Motorola DROID / Milestone (2009)

Motorola DROID
Launched October 2009

By October 2009 the Android operating system had been around for just over a year, and devices were beginning to get more common. However, version one of Android had quite a few rough edges both in terms of the user interface and the hardware it could support.

But Google and Motorola were working on a significant improvement, and the Motorola DROID was the world’s first Android 2.0 handset to market exclusively on the Verizon CDMA network, followed rapidly by a worldwide GSM version called the Motorola Milestone. A huge improvement over every rival Android smartphone, the DROID / Milestone showed the Motorola was a force to be reckoned with.

Compared with the rival iPhone 3GS, the Motorola had a much better screen and camera, turn-by-turn navigation, expandable memory, support for Adobe Flash and a slide-out QWERTY keyboard which was certainly useful but did add to the bulk.

The DROID / Milestone was almost definitely the most capable smartphone of any type on the market at the time. But in terms of sales, the device only made a modest impact.

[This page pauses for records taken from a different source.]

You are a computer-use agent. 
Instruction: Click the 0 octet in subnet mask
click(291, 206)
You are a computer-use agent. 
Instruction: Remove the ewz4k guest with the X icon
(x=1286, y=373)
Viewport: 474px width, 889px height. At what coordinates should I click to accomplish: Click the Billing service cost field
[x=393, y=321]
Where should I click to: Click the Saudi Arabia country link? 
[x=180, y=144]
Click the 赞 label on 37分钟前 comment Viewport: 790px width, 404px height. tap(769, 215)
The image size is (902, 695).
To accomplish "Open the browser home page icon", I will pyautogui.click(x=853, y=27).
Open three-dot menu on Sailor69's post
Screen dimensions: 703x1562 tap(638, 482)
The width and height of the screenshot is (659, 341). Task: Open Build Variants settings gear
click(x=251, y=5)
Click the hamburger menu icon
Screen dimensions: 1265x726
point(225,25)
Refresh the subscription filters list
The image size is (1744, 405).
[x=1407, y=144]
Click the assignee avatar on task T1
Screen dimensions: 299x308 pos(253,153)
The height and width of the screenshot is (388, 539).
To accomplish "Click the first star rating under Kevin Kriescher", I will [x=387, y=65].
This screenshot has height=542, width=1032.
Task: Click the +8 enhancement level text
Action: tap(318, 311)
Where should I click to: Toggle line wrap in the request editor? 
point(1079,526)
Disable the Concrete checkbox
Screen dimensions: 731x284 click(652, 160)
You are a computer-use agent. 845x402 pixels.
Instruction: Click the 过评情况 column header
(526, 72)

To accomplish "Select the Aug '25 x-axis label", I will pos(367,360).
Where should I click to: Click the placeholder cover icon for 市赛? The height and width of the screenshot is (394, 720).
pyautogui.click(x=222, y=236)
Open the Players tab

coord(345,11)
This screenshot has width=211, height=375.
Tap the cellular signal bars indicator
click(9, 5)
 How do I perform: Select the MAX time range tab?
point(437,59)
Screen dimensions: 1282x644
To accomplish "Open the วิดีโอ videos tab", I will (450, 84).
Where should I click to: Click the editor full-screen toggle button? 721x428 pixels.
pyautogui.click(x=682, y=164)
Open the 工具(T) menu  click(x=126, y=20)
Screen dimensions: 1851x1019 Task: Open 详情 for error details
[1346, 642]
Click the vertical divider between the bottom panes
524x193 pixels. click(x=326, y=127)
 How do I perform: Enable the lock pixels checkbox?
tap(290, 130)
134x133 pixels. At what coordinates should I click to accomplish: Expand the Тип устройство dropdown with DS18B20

In the US the DROID was exclusive to the Verizon network, and went head-to-head with the iPhone on AT&T… in other words, to use the DROID you either had to be an existing Verizon customer or you had to switch networks.

Elsewhere in the world, Motorola had a more serious problem. Years of decline and unappealing handsets meant that many carriers no longer had a relationship with Motorola to speak of – this meant that Moto had an uphill struggle to get any carriers at all to pick it up. As a result most of the worldwide sales were for SIM-free units – a niche market at best, given a price tag of about €500.

Motorola Milestone
Although it was a major critical and design success, it was only a modest sales success. But it was enough to (just about) save Motorola who just two years previously looked doomed. There would still be turbulent times ahead for Moto.

Today the Motorola Milestone (A853) is a very rare thing to find, the Motorola DROID (A855) is much more common and is very cheap. As far as Motorola smartphones go, this is probably one of the most collectable and technologically it is certainly one of the most significant early Android devices.